# Heaven and hell... Black Sabbath with Dio, March 14



## Lemmy Hangslong (May 11, 2006)

Cannot and will not miss this one.
Dio did great the first time around with Iommi and company... however Dehumanizer was not memorable.
Got my tickets can't wait. march 14 @ the pengrowth Saddledome.
Anyone else going?

Khing


----------



## GuitarsCanada (Dec 30, 2005)

Not sure about this one yet. Could be pretty cool. Some more info below.



> It looks a lot like a Black Sabbath reunion, but the band is called Heaven And Hell.
> Ronnie James Dio, Tony Iommi, Geezer Butler and Vinny Appice will tour together for the first time in 15 years under the new name.
> The trek kicks off with 11 Canadian shows, along with an exciting one-night-only performance New York's Radio City Music Hall.
> The 12 current dates start March 11 in Vancouver and end March 30 with the New York City show.
> ...




Sun 03/11/07 Vancouver, BC P.N.E. Pacific Coliseum 

Tue 03/13/07 Edmonton, AB Rexall Place 

Wed 03/14/07 Calgary, AB Pengrowth Saddledome 

Fri 03/16/07 Regina, SK Brandt Centre 

Sun 03/18/07 Winnipeg, MB MTS Centre 

Tue 03/20/07 Sault Ste. Marie, ON Steelback Centre 

Thu 03/22/07 Toronto, ON Air Canada Centre 

Sat 03/24/07 London, ON The John Labatt Centre 

Mon 03/26/07 Montreal, QC Bell Centre 

Tue 03/27/07 Quebec City, QC Colisee Pepsi 

Wed 03/28/07 Ottawa, ON Ottawa Civic Centre Arena 

Fri 03/30/07 New York, NY Radio City Music Hall


----------



## rippinglickfest (Jan 1, 2006)

*Heaven and Hell*

Dio unfortunately never got the credit he deserved (I think) for his tenure in Sabbath. I was 15 when Heaven and Hell came out in 1980 and it was great album for me in terms of learning riffs. The mob rules was not as strong but great for the soundtrack to the movie Heavy Metal.............anybody remember that one?
Looking forward to the Ottawa show


----------



## pickslide (May 9, 2006)

I got my tix already! I have seen Sabbath with Ozzy and on their Get a Grip tour (can't remember the singer)...this should be good. 

I originally heard that Motorhead would be on the ticket....too bad, I much prefer them to Megadeath, but it will still be a good show for sure. Bring the earplugs!


----------



## Robert1950 (Jan 21, 2006)

pickslide said:


> ... Bring the earplugs!


Exactly what I was thinking.


----------



## Jim Jones (Sep 18, 2006)

I'll be at the Winnipeg show! I'm not the biggest Dio fan (much prefer the Ozzy years), but I've never been in the same room as Tony and Geezer so this will be cool. Vinny Appice is playing drums so it'll be the "Mob Rules" lineup for this show.

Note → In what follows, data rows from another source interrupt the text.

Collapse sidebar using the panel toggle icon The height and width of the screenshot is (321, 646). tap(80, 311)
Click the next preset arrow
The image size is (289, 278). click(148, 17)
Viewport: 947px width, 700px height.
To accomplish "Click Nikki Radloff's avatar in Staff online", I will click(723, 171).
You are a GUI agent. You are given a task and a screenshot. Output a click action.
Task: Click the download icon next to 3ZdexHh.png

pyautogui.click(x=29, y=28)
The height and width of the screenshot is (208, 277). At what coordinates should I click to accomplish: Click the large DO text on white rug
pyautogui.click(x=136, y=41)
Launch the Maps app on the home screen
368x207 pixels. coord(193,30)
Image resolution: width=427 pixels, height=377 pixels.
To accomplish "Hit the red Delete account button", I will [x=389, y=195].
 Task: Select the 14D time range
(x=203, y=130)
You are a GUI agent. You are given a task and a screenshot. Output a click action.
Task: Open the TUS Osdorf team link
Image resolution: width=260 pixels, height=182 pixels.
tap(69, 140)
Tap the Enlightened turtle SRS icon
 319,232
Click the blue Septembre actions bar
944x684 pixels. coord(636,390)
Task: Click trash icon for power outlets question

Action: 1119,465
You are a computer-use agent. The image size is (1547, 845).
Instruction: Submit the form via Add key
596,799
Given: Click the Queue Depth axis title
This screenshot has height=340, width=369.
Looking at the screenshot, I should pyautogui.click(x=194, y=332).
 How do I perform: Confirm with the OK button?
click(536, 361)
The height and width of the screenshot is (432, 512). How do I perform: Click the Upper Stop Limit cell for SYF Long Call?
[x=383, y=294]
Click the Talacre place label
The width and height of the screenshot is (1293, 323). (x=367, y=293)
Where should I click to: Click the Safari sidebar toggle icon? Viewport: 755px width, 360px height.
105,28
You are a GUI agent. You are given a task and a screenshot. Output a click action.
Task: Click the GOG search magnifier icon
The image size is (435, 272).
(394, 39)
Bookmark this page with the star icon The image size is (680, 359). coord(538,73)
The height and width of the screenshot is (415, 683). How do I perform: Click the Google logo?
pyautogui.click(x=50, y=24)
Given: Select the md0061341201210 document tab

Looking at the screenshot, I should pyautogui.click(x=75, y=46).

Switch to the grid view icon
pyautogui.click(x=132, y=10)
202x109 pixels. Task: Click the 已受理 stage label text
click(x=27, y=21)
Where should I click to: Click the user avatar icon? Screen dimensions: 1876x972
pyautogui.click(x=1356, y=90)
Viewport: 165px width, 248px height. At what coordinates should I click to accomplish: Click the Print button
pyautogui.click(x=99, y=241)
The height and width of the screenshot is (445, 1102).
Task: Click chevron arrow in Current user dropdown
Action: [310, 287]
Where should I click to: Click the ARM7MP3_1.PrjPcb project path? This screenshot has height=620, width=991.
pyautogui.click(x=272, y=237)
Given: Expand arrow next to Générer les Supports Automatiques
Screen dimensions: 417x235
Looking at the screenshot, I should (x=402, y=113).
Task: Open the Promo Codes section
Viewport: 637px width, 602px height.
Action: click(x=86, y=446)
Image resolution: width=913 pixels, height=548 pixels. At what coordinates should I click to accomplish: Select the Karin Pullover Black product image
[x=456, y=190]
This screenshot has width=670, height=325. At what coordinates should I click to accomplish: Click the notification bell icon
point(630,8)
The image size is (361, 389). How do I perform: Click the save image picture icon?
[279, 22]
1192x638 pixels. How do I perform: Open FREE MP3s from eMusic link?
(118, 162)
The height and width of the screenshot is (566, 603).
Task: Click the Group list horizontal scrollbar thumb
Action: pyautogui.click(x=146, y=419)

What a great gig for people watching, too. The freaks will span many generations and substance abuse problems. :smile:

Jim


----------



## mrdylan (Apr 22, 2006)

I would love to see Down but not for $60 bucks I have seen Sabbath with Ozzy and have no desire to see Dio what so ever I couldn't sit through that for free. I seen Megadeth years ago so really I would only be going to see Down and not for no 60+ bucks.

Post reports of the show in here though after.


----------



## EL34POWER (Jan 16, 2007)

I got tickets for Montreal. I saw them for the Mob rules tour.... CANNOT wait!


----------



## GuitarsCanada (Dec 30, 2005)

I read some reviews on this gig at the ACC. Sounds like it was great. Very little if any Ozzy era tunes, but a great show.


----------



## Cowinacape (Feb 2, 2006)

*Capsule review from two weeks ago (better late than never?)*

I saw them in Vancouver, for the opening night of the tour, other than a couple of small sound problems (happening during Megadeths set) the show was absolutely flawless, Dios' vocals where just spot on that night. Iommi wowed me with his use of the volume control on his SG's. The entire band came ready to play, one of the best performances I have seen. :bow: :bow: :bow: 

Megadeth sounded good (better than the one night in Rio DVD that just came out - aside from the formentioned sound man issues) although Dave didn't do much to get the crowd into it, untill the very end of their set, almost liek he forgot there was an audience there for the first six songs.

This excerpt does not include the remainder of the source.